BY Sharon Donovan and Stephanie Henry

Sharon Donovan, professor and Melissa M. Noel Endowed Chair in Nutrition and Health at University of Illinois, will assume the role of director of the newly established Personalized Nutrition Initiative (PNI).

The PNI is a partnership between the Carl R. Woese Institute for Genomic Biology (IGB) and the College of Agricultural, Consumer and Environmental Sciences (ACES) at U of I.

University of Illinois food science and human nutrition professor Sharon Donovan, center
University of Illinois food science and human nutrition professor Sharon Donovan (center).

Precision or personalized nutrition, which was identified as a key area for strategic investment in the U of I’s The Next 150 2018-2023 Strategic Plan, is also a keystone of the new National Institutes of Health 10-year Strategic Plan for Nutrition.

“Personalized nutrition offers a way to optimize human health and the quality of life by tailoring recommendations based not only on diet history and phenotype, but also on an individual’s genetics, microbiome, and metabolome,” Donovan explains. “As it encompasses almost all known aspects of science, ranging from the genomes of humans, plants and microorganisms, to the highest levels of analytical sciences, computing and statistics of large systems, as well as human behavior.”

To meet this challenge, Donovan envisions the PNI building transdisciplinary collaborative efforts across campus to answer fundamental questions regarding how nutrition modulates health and disease across the lifespan.

Donovan’s research, administration, internal and external interdisciplinary collaborations, and industry relations experiences will bring significant value to the PNI in achieving its goal of coordinating transdisciplinary research, education, outreach, and entrepreneurship in the area of personalized nutrition at the U of I. She holds appointments in the Department of Food Science and Human Nutrition and the Division of Nutritional Sciences in the College of ACES, as well as the Carle-Illinois College of Medicine, and the Microbiome Metabolic Engineering theme in the Carl R. Woese Institute for Genomic Biology.

An internationally recognized leader in nutrition who has extensive leadership experience both on- and off-campus, Donovan served as director of the Division of Nutritional Sciences from 1999-2009 and the Illinois Transdisciplinary Obesity Prevention Program from 2011-2016, both at Illinois.

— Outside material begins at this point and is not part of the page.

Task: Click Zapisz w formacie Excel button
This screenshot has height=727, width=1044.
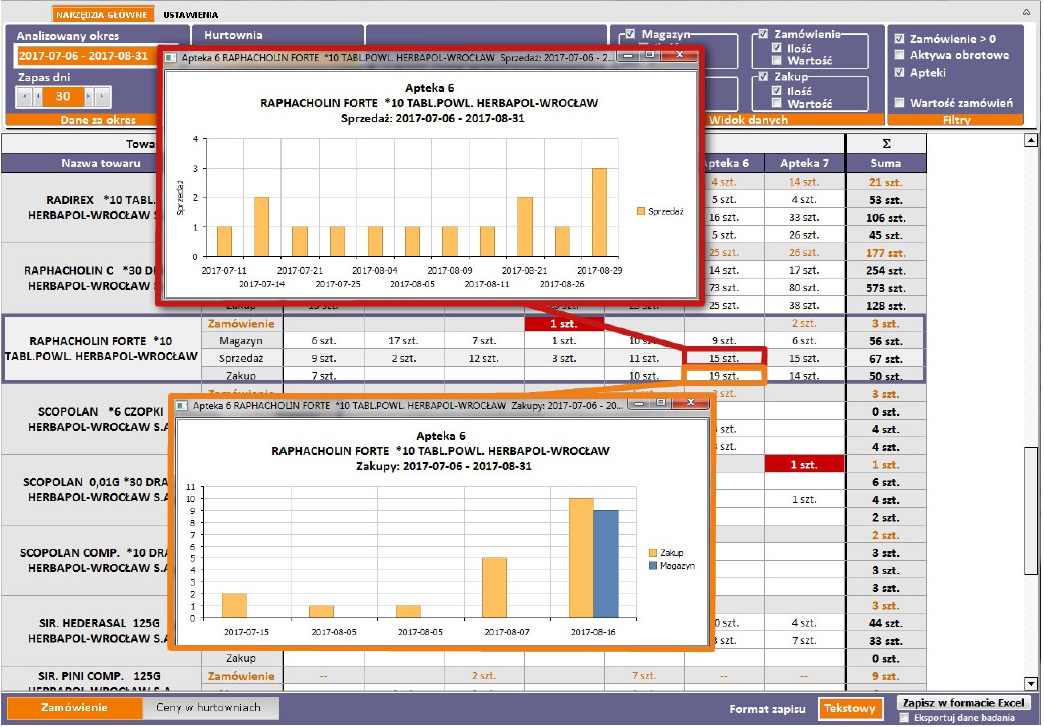Action: coord(964,703)
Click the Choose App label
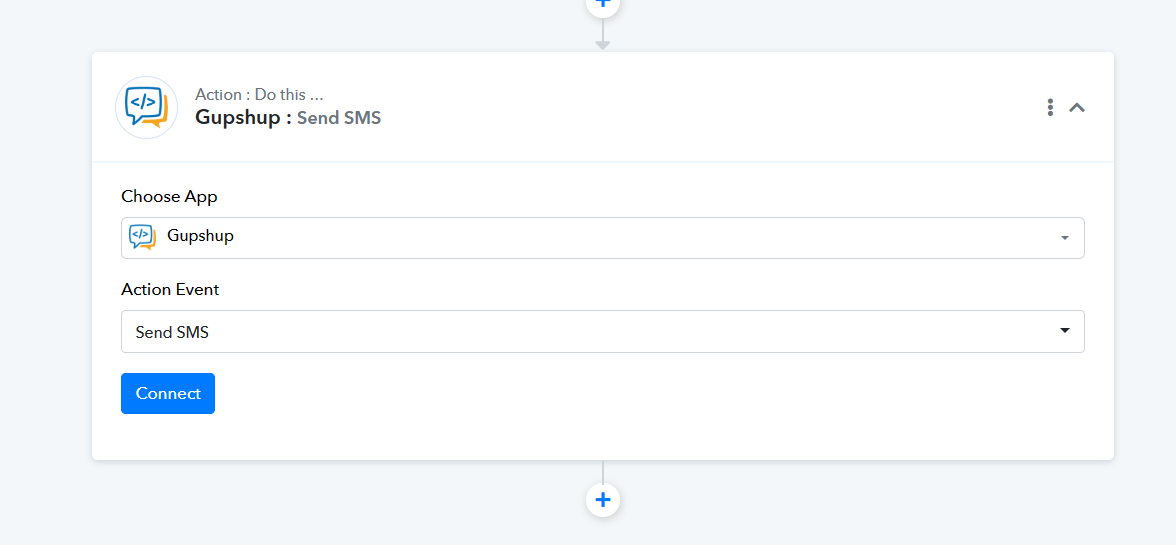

She also served as president of the American Society of Nutrition.

With a research focus on pediatric nutrition and the nutritional regulation of host-microbe interactions, Donovan has over 200 publications and has garnered more than $30M in external funding from federal funding agencies, foundations, and the food and pharmaceutical industry.  She has been recognized by campus with the Paul A. Funk Recognition Award and the Spitze Land-Grant Professorial Career Excellence Awards from the College of ACES and as a University Scholar for her distinction in scholarship and service. She was elected to the National Academy of Medicine in 2017.